[Collected data]
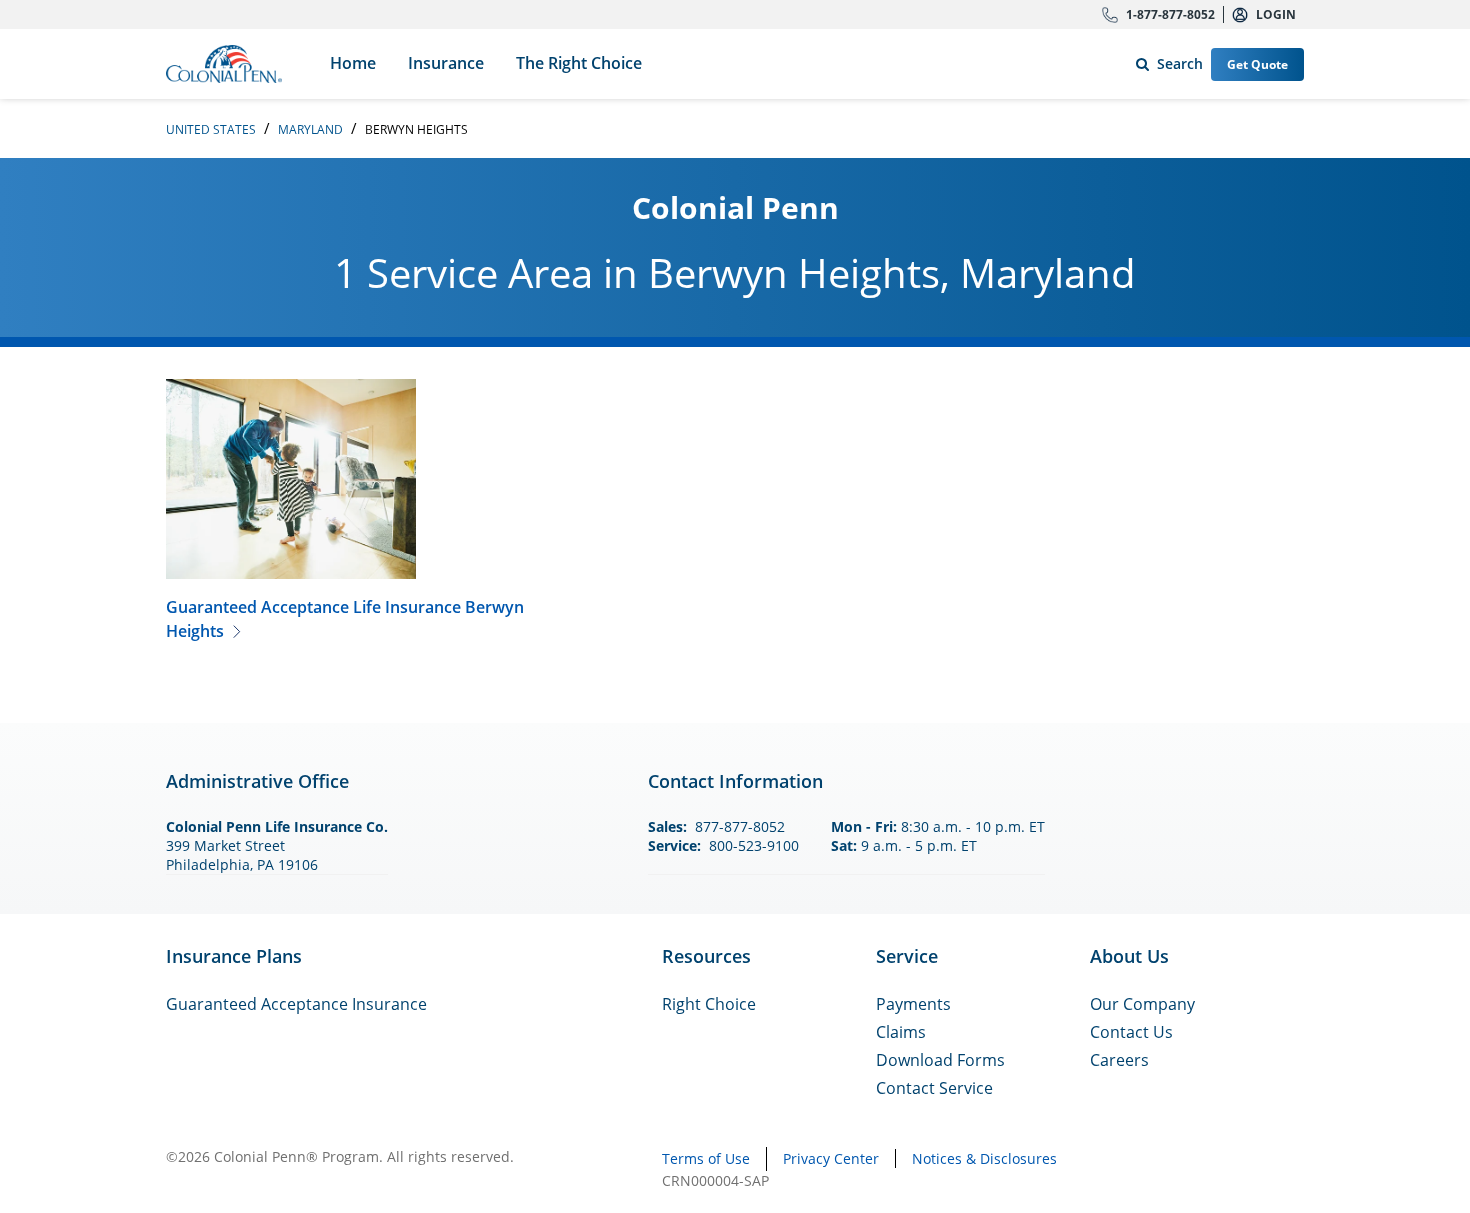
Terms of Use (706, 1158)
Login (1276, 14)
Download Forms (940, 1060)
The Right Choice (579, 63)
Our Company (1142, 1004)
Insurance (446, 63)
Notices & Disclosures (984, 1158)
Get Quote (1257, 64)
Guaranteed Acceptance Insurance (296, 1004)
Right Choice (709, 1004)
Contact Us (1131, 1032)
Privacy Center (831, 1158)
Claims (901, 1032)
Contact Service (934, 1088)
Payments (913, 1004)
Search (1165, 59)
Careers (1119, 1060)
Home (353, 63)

→ **Action item**
With the images left out, set down each record exactly as it appears.

→ **Task solution**
Terms of Use (706, 1158)
Login (1276, 14)
Download Forms (940, 1060)
The Right Choice (579, 63)
Our Company (1142, 1004)
Insurance (446, 63)
Notices & Disclosures (984, 1158)
Get Quote (1257, 64)
Guaranteed Acceptance Insurance (296, 1004)
Right Choice (709, 1004)
Contact Us (1131, 1032)
Privacy Center (831, 1158)
Claims (901, 1032)
Contact Service (934, 1088)
Payments (913, 1004)
Search (1165, 59)
Careers (1119, 1060)
Home (353, 63)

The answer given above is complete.